Though the word vaiśya occurs in the Ṛgveda only in the Puruṣasūkta, the word ‘viś’ is very frequently employed in it. It generally means ‘people’ or ‘group of people’. In a large number of cases we have the words mānuṣīr-viśaḥ or mānuṣiṣu vikṣu or mānuṣiṇām viśām, e.g. Ṛg. III.5.3, III.6.3, III. 11.5 (invincible Agni goes in front of human groups), IV. 6. 7 and 8, IV.9.2, V. 1. 9, V. 8.3, VI. 48. 8, VI. 47. 16 (viśo mānuṣyān), X. 1. 4, X. 69. 9. In some places we have ‘dāsir viśaḥ’ (the dāsa hordes) e. g. IV. 28-4, VI. 25.2. In18 Ṛg. III. 34.2 we have ‘Oh Indra, you are the leader of human hordes as well as of divine hordes’ (where we have daivīnām viśām). Ṛg.19 VIII. 63.7 (when loud invocations were sent towards Indra by the people consisting of five groups) shows that ‘viś’ means all the Aryan people. In Ṛg. V. 32. 11 Indra is styled ‘pāñcajanya’ (favourable to the five people) and in IX. 66. 20 Agni has the appellation pañcajanyaḥ purohitaḥ (the purohita of the five peoples). Sometimes jana and viś seem to be contradistinguished as in Ṛg. II. 26. 3 (sa ij-janena sa viśā sa janmanā sa putrair-vājam bharate dhanā nṛbhiḥ). But the very fact that viś is qualified also as pāñcajanya shows that [[32]]

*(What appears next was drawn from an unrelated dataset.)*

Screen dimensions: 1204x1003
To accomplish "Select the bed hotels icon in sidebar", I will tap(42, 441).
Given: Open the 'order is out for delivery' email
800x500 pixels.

there was hardly any distinction between jana and viś. In the Ṛgveda frequent reference is made to five people (pañca janāḥ); vide Ṛg. III. 37. 9, III. 59.7, VI. 11. 4, VIII. 32. 22, X. 65.23, X. 45.6. In the same way the words kṛṣṭi (II. 2. 10, IV.38.10), kṣiti (V. 35. 2, VI. 48. 7, VII. 75. 4), carṣaṇi (V.86.2, VII. 15.2) are employed along with pañca. We have also ‘pāñcajanyāsu kṛṣṭiṣu’ in Ṛg. III. 53.16. So it is clear that viś cannot in almost all hymns of the Ṛg. mean ‘vaiśya’ but means ’the people’ or ‘āryan people’ when no epithet like ‘dāsiḥ’ or daiviḥ is prefixed.20 The Ait. Br. (I. 26) says that ‘viśaḥ’ means ‘rāṣṭrāṇi’ (countries) when explaining Ṛg. IV. 50.8 (tasmai viśaḥ svayam-evānamante).

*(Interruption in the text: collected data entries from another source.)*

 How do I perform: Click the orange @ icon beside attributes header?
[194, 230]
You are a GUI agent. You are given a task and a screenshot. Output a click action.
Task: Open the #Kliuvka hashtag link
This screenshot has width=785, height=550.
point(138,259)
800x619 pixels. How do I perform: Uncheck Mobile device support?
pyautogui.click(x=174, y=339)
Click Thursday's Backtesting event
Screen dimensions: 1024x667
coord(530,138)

The word ‘dāsa’ in later literature means ‘a serf or a slave.’ It follows that the dāsa tribes that we see opposed to the Āryas in the Ṛgveda were gradually vanquished and were then made to serve the Āryas. In the Manusmṛti (VIII. 413) the śūdra is said to have been created by God for service (dāsya) of the brāhmaṇa.21 We find in the Tai. S., the Tai. Br. and other Brāhmaṇa works that the śūdra occupies the same position that he does in the smṛtis. Therefore it is reasonable to infer that the dāsas or dasyus conquered by the Āryas were gradually transformed into the śūdras. From being enemies they were brought into friendly relations and given a very subordinate position. Traces are visible even in the Ṛgveda that friendly relations had begun to be established between certain dāsas and the priests. For example in Ṛg. VIII. 46. 32 we read ’the singer took a hundred (cows or other gifts) from the dāsa Balbūtha and from Tarukṣa.’ In the Puruṣasūkta (X. 90.12) the brāhmaṇa, kṣatriya, vaiśya and śūdra are said to have sprung from the mouth, arms, thighs and feet of the supreme Puruṣa. In the very next verse the sun and the moon are said to have been born from the eye and mind of the Puruṣa. This shows that the composer of the hymn regarded the division of society into four classes to be very ancient and to be as natural and God-ordained as the sun and the moon.

Varna: position of śūdra

We shall now see what position was assigned to the śūdra in the Vedic Saṃhitās and Brāhmaṇas. In the Ṛgveda the Ārya is contradistinguished from the men of dark skin. In the dharmasūtras we find the Śūdras spoken of as ‘dark varṇa.’ [[33]]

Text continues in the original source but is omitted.